* **Job**:
Extract every line of the records that contains the word "Expand".

* **Dataset content**:
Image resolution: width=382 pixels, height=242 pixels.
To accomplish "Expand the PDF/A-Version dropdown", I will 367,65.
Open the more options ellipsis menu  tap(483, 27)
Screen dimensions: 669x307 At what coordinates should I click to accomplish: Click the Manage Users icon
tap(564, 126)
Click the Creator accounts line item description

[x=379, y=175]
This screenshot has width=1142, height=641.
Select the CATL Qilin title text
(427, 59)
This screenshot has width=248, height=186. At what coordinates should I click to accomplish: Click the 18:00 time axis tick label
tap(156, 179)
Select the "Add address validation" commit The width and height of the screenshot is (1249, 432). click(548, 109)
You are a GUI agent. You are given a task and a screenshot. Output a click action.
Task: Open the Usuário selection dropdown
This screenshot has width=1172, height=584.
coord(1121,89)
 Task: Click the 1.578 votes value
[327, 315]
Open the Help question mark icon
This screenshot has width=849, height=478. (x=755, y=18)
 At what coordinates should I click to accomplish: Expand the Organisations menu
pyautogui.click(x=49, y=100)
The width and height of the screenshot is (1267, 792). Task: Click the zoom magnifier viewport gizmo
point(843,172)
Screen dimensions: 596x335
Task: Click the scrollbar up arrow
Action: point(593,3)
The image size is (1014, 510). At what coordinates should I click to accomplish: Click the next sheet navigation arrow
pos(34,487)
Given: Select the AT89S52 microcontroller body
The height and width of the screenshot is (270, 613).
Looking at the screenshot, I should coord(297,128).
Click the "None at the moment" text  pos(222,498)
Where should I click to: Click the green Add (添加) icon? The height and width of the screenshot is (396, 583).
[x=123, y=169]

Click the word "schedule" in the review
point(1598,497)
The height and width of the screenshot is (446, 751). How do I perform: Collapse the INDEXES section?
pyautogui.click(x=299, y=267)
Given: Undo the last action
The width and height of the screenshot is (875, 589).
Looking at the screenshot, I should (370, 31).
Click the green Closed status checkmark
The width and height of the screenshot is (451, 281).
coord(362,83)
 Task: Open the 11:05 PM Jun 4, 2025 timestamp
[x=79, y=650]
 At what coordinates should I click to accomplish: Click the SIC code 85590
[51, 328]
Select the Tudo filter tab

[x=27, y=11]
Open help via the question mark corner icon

* **Answer to the problem**:
To accomplish "Expand the PDF/A-Version dropdown", I will 367,65.
 At what coordinates should I click to accomplish: Expand the Organisations menu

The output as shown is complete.